Rewrite the material, changing every "Screen dimensions" to "Screen size" and leaving the rest untouched.

→ **INPUT ROWS**
○ ○ ○ ○ ○ ○ ○
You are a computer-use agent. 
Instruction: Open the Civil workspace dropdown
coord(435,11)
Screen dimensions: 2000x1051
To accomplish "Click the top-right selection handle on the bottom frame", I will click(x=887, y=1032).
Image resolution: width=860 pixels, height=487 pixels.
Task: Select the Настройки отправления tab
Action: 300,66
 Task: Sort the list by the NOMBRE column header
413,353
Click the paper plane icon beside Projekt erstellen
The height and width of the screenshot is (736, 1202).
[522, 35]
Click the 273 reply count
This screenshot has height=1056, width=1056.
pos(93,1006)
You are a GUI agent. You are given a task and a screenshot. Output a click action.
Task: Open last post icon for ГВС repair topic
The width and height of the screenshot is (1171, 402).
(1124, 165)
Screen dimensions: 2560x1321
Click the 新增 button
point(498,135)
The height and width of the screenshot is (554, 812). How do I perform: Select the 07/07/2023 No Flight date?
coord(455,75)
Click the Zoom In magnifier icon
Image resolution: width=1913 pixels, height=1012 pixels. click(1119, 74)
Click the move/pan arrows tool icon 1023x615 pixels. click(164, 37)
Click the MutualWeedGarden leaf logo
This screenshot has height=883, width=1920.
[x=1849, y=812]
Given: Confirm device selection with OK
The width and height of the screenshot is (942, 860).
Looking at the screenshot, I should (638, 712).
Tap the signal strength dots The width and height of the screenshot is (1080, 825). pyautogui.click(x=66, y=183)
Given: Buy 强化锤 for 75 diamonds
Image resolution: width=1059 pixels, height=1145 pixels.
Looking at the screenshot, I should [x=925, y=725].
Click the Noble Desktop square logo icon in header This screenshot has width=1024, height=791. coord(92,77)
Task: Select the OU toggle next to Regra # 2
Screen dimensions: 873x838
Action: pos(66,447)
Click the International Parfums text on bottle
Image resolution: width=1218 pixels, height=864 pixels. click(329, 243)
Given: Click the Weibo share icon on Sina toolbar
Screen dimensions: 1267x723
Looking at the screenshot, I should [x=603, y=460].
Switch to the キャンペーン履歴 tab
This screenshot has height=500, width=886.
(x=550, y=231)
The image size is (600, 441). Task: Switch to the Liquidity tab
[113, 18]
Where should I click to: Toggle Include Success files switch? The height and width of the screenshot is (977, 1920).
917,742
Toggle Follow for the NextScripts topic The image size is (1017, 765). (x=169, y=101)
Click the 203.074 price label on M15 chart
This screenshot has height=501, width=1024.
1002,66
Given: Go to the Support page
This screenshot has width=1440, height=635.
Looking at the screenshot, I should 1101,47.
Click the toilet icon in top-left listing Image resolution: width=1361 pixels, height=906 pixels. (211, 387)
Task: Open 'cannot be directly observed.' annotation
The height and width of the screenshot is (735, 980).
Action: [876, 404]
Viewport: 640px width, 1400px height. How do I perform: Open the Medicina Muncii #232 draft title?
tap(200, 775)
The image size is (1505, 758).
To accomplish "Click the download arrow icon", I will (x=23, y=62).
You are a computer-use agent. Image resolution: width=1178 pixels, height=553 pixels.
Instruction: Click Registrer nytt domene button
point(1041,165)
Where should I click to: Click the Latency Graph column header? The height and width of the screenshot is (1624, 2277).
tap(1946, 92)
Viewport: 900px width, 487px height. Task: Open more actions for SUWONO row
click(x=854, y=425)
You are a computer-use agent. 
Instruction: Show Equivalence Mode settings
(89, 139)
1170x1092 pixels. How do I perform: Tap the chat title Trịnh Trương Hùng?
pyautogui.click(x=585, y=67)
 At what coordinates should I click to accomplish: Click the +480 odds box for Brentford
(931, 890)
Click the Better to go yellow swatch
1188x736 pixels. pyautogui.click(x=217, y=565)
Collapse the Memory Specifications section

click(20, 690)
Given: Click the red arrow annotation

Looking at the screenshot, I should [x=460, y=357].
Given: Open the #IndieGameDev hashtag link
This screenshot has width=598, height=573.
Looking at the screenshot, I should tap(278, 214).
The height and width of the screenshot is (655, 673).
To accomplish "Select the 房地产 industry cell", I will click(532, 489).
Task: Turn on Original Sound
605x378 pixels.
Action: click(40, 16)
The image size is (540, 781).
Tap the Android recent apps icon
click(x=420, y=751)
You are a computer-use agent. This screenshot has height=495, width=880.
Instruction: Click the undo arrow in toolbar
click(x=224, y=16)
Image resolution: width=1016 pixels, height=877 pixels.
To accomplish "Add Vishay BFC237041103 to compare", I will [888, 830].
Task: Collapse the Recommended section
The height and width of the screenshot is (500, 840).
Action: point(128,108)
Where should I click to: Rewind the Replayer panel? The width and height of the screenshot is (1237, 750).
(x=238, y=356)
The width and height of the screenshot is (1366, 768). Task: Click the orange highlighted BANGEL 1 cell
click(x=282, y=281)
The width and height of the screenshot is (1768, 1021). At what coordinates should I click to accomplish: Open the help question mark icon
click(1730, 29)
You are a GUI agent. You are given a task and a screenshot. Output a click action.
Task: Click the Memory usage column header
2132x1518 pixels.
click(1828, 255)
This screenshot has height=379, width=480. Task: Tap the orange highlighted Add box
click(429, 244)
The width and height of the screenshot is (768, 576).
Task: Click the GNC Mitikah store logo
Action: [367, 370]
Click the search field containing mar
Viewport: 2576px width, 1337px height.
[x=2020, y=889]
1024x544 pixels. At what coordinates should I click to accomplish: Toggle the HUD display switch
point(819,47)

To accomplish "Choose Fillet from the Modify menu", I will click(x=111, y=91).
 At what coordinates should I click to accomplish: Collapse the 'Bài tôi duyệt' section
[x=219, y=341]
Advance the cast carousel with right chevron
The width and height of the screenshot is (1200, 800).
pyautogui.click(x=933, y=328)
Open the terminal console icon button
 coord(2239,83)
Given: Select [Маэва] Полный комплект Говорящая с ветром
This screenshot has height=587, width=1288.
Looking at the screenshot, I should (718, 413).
○ ○ ○ ○ ○ ○ ○
→ **RIGHT ANSWER**
You are a computer-use agent. 
Instruction: Open the Civil workspace dropdown
coord(435,11)
Screen size: 2000x1051
To accomplish "Click the top-right selection handle on the bottom frame", I will click(x=887, y=1032).
Image resolution: width=860 pixels, height=487 pixels.
Task: Select the Настройки отправления tab
Action: 300,66
 Task: Sort the list by the NOMBRE column header
413,353
Click the paper plane icon beside Projekt erstellen
The height and width of the screenshot is (736, 1202).
[522, 35]
Click the 273 reply count
This screenshot has height=1056, width=1056.
pos(93,1006)
You are a GUI agent. You are given a task and a screenshot. Output a click action.
Task: Open last post icon for ГВС repair topic
The width and height of the screenshot is (1171, 402).
(1124, 165)
Screen size: 2560x1321
Click the 新增 button
point(498,135)
The height and width of the screenshot is (554, 812). How do I perform: Select the 07/07/2023 No Flight date?
coord(455,75)
Click the Zoom In magnifier icon
Image resolution: width=1913 pixels, height=1012 pixels. click(1119, 74)
Click the move/pan arrows tool icon 1023x615 pixels. click(164, 37)
Click the MutualWeedGarden leaf logo
This screenshot has height=883, width=1920.
[x=1849, y=812]
Given: Confirm device selection with OK
The width and height of the screenshot is (942, 860).
Looking at the screenshot, I should (638, 712).
Tap the signal strength dots The width and height of the screenshot is (1080, 825). pyautogui.click(x=66, y=183)
Given: Buy 强化锤 for 75 diamonds
Image resolution: width=1059 pixels, height=1145 pixels.
Looking at the screenshot, I should [x=925, y=725].
Click the Noble Desktop square logo icon in header This screenshot has width=1024, height=791. coord(92,77)
Task: Select the OU toggle next to Regra # 2
Screen size: 873x838
Action: pos(66,447)
Click the International Parfums text on bottle
Image resolution: width=1218 pixels, height=864 pixels. click(329, 243)
Given: Click the Weibo share icon on Sina toolbar
Screen size: 1267x723
Looking at the screenshot, I should [x=603, y=460].
Switch to the キャンペーン履歴 tab
This screenshot has height=500, width=886.
(x=550, y=231)
The image size is (600, 441). Task: Switch to the Liquidity tab
[113, 18]
Where should I click to: Toggle Include Success files switch? The height and width of the screenshot is (977, 1920).
917,742
Toggle Follow for the NextScripts topic The image size is (1017, 765). (x=169, y=101)
Click the 203.074 price label on M15 chart
This screenshot has height=501, width=1024.
1002,66
Given: Go to the Support page
This screenshot has width=1440, height=635.
Looking at the screenshot, I should 1101,47.
Click the toilet icon in top-left listing Image resolution: width=1361 pixels, height=906 pixels. (211, 387)
Task: Open 'cannot be directly observed.' annotation
The height and width of the screenshot is (735, 980).
Action: [876, 404]
Viewport: 640px width, 1400px height. How do I perform: Open the Medicina Muncii #232 draft title?
tap(200, 775)
The image size is (1505, 758).
To accomplish "Click the download arrow icon", I will (x=23, y=62).
You are a computer-use agent. Image resolution: width=1178 pixels, height=553 pixels.
Instruction: Click Registrer nytt domene button
point(1041,165)
Where should I click to: Click the Latency Graph column header? The height and width of the screenshot is (1624, 2277).
tap(1946, 92)
Viewport: 900px width, 487px height. Task: Open more actions for SUWONO row
click(x=854, y=425)
You are a computer-use agent. 
Instruction: Show Equivalence Mode settings
(89, 139)
1170x1092 pixels. How do I perform: Tap the chat title Trịnh Trương Hùng?
pyautogui.click(x=585, y=67)
 At what coordinates should I click to accomplish: Click the +480 odds box for Brentford
(931, 890)
Click the Better to go yellow swatch
1188x736 pixels. pyautogui.click(x=217, y=565)
Collapse the Memory Specifications section

click(20, 690)
Given: Click the red arrow annotation

Looking at the screenshot, I should [x=460, y=357].
Given: Open the #IndieGameDev hashtag link
This screenshot has width=598, height=573.
Looking at the screenshot, I should tap(278, 214).
The height and width of the screenshot is (655, 673).
To accomplish "Select the 房地产 industry cell", I will click(532, 489).
Task: Turn on Original Sound
605x378 pixels.
Action: click(40, 16)
The image size is (540, 781).
Tap the Android recent apps icon
click(x=420, y=751)
You are a computer-use agent. This screenshot has height=495, width=880.
Instruction: Click the undo arrow in toolbar
click(x=224, y=16)
Image resolution: width=1016 pixels, height=877 pixels.
To accomplish "Add Vishay BFC237041103 to compare", I will [888, 830].
Task: Collapse the Recommended section
The height and width of the screenshot is (500, 840).
Action: point(128,108)
Where should I click to: Rewind the Replayer panel? The width and height of the screenshot is (1237, 750).
(x=238, y=356)
The width and height of the screenshot is (1366, 768). Task: Click the orange highlighted BANGEL 1 cell
click(x=282, y=281)
The width and height of the screenshot is (1768, 1021). At what coordinates should I click to accomplish: Open the help question mark icon
click(1730, 29)
You are a GUI agent. You are given a task and a screenshot. Output a click action.
Task: Click the Memory usage column header
2132x1518 pixels.
click(1828, 255)
This screenshot has height=379, width=480. Task: Tap the orange highlighted Add box
click(429, 244)
The width and height of the screenshot is (768, 576).
Task: Click the GNC Mitikah store logo
Action: [367, 370]
Click the search field containing mar
Viewport: 2576px width, 1337px height.
[x=2020, y=889]
1024x544 pixels. At what coordinates should I click to accomplish: Toggle the HUD display switch
point(819,47)

To accomplish "Choose Fillet from the Modify menu", I will click(x=111, y=91).
 At what coordinates should I click to accomplish: Collapse the 'Bài tôi duyệt' section
[x=219, y=341]
Advance the cast carousel with right chevron
The width and height of the screenshot is (1200, 800).
pyautogui.click(x=933, y=328)
Open the terminal console icon button
 coord(2239,83)
Given: Select [Маэва] Полный комплект Говорящая с ветром
This screenshot has height=587, width=1288.
Looking at the screenshot, I should (718, 413).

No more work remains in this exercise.